The data:
-------
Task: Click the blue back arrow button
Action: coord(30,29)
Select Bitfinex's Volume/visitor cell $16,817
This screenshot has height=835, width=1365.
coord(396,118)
-------
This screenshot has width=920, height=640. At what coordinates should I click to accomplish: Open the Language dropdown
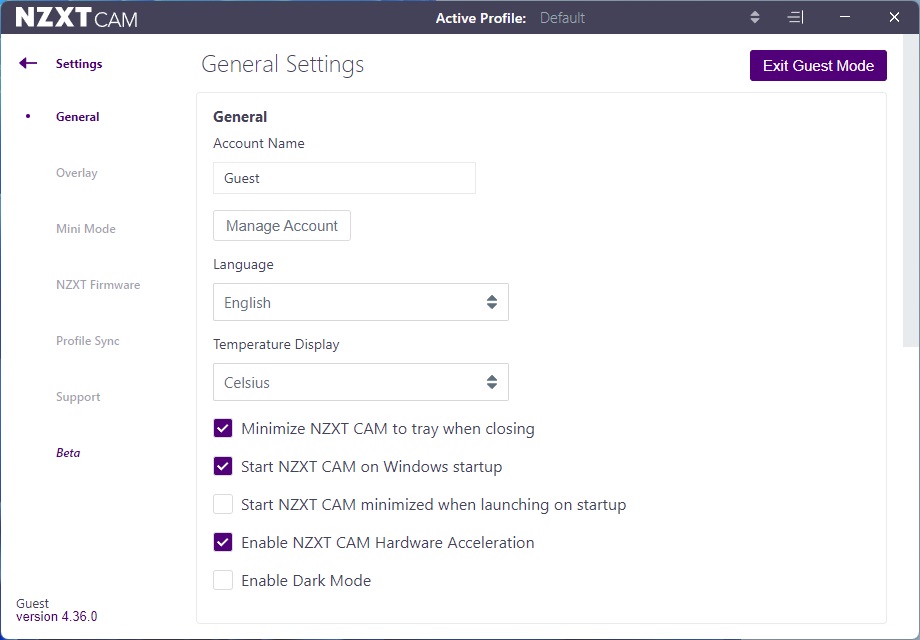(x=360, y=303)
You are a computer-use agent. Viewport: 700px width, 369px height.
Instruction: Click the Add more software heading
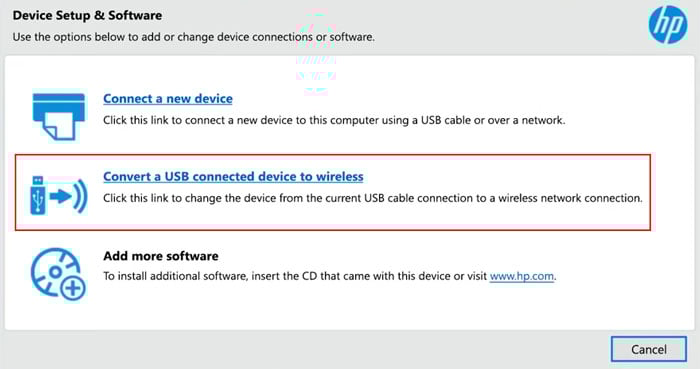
-------
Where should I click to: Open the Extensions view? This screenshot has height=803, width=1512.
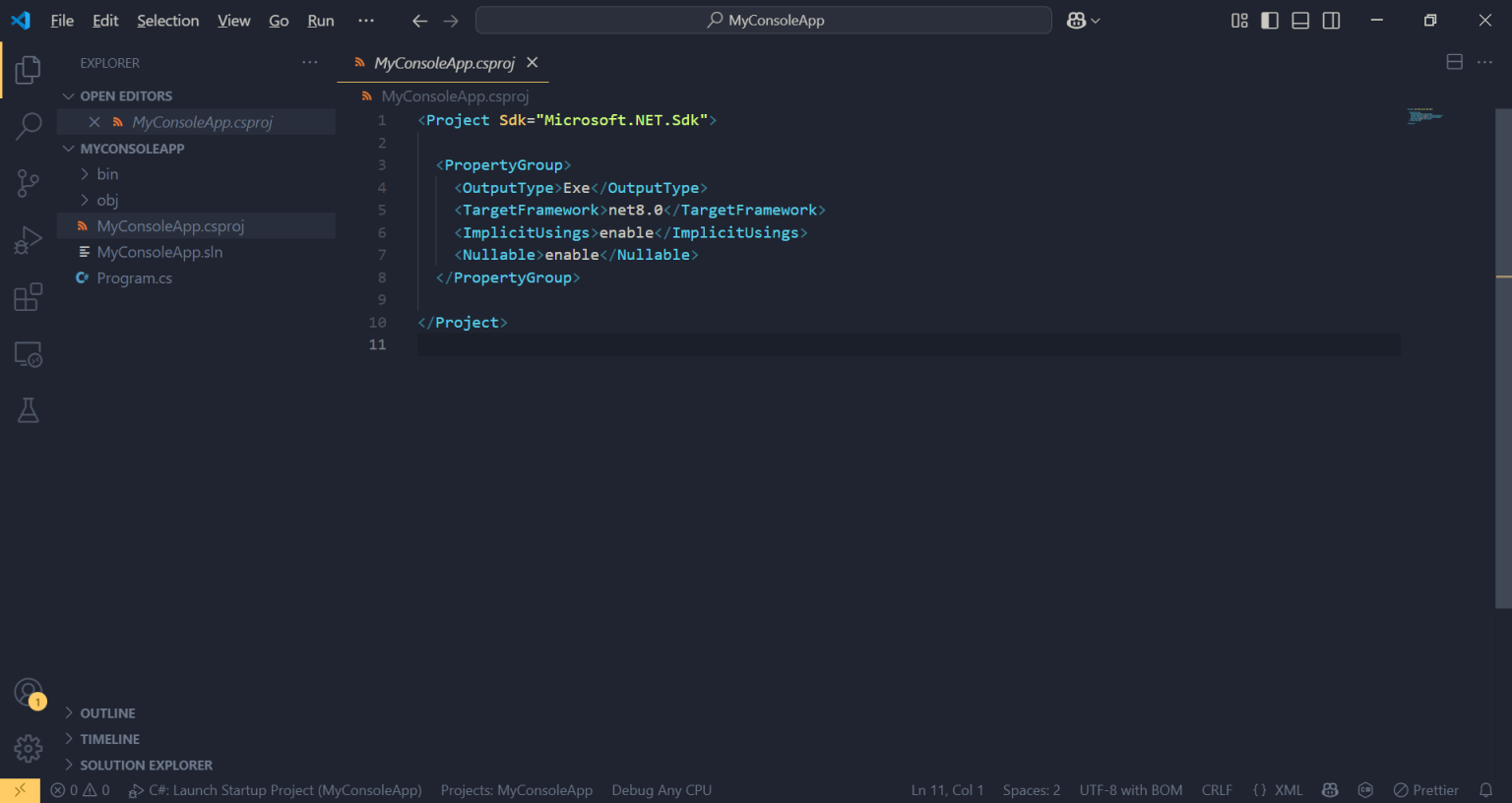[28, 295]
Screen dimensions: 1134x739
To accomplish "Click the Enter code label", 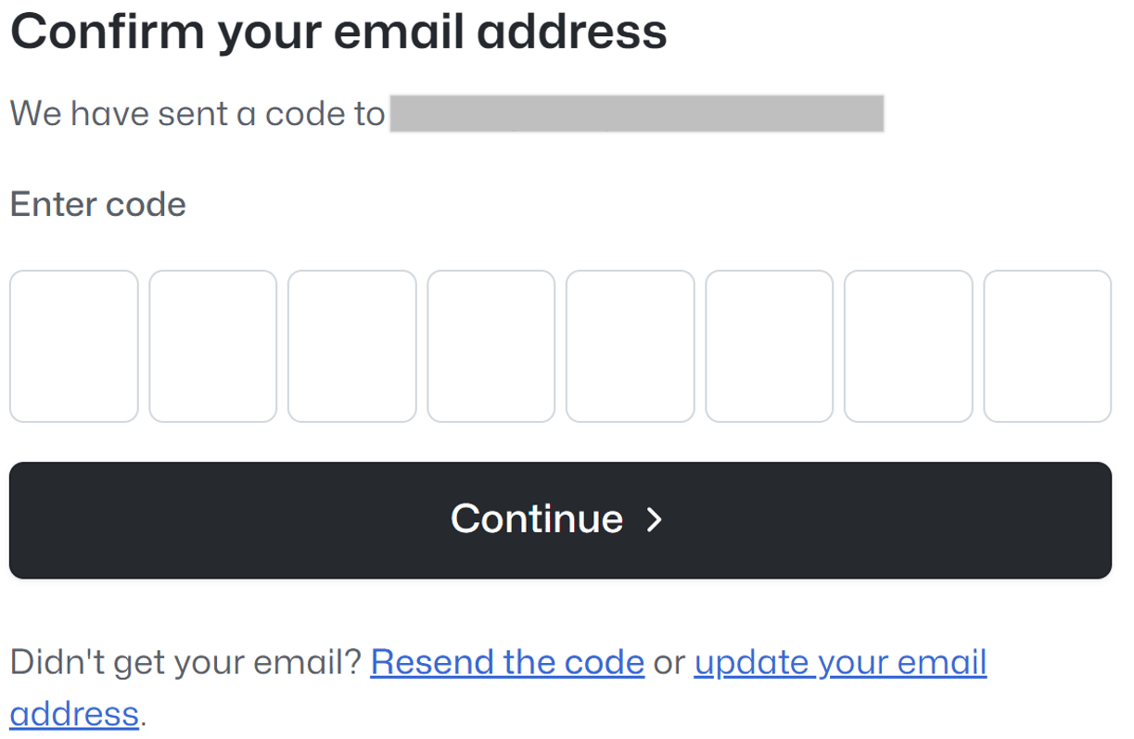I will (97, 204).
-------
Task requirements: Your task is to copy only the lines above starting at the one containing "This screenshot has width=920, height=640." and ending at the one containing "Instruction: Click the". Copy them exactly, both ends included, and omit the pictures.

Task solution:
This screenshot has width=920, height=640. At what coordinates should I click to accomplish: Open the Language dropdown
(x=360, y=303)
You are a computer-use agent. Viewport: 700px width, 369px height.
Instruction: Click the Add more software heading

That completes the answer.